### Written exercise
Rewrite the records from the line containing "Select the 福宝模块 app box in Figure 37" through the line containing "The width and height of the screenshot is (884, 360).", with "app box" changed to "app tile" and nothing else altered. Omit the pictures from your answer.

### Dataset content
========================

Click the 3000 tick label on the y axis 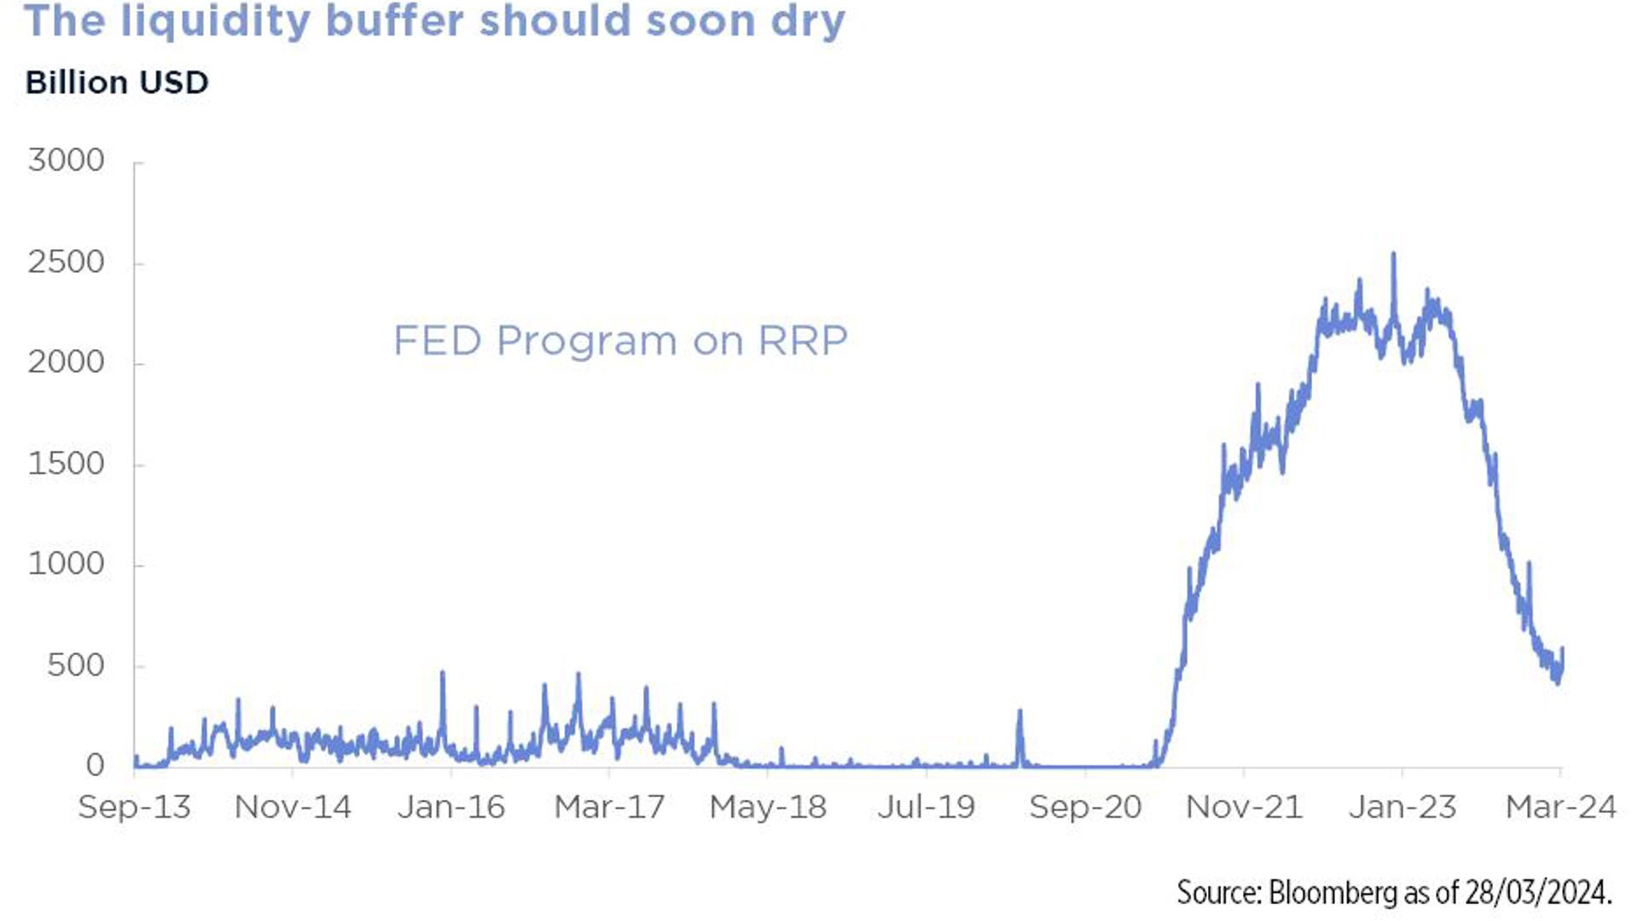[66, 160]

========================

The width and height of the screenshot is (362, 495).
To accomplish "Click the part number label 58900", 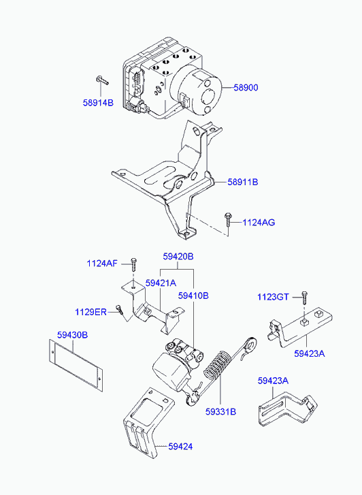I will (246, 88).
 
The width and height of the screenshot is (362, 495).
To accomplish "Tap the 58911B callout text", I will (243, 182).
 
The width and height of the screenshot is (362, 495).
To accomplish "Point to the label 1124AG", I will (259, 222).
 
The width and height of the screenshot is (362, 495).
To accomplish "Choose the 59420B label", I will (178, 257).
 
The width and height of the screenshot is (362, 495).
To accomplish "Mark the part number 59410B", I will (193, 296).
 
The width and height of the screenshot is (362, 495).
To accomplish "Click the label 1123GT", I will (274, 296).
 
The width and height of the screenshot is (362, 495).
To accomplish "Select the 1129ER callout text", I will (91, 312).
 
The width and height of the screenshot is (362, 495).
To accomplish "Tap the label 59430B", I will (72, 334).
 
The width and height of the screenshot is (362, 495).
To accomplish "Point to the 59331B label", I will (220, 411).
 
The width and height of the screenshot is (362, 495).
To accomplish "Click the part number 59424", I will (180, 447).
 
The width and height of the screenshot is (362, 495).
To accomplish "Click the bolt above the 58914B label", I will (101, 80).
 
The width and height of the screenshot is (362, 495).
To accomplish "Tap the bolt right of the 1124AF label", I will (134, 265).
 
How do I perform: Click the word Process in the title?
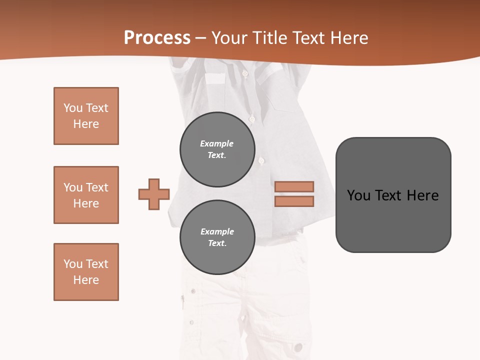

========================

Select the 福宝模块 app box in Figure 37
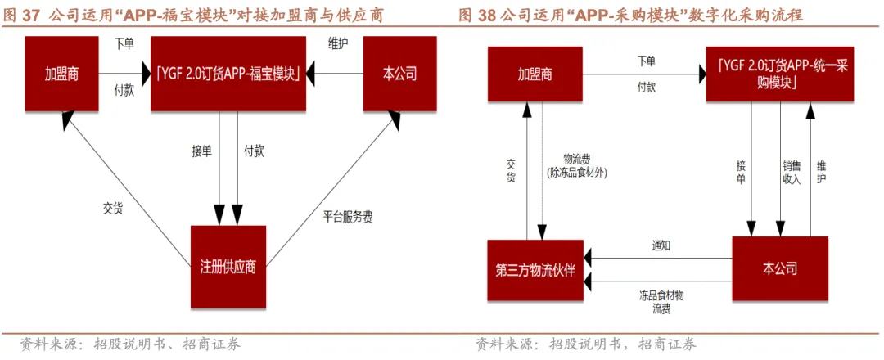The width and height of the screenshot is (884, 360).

========================

### Answer to this exercise
Select the 福宝模块 app tile in Figure 37
The width and height of the screenshot is (884, 360).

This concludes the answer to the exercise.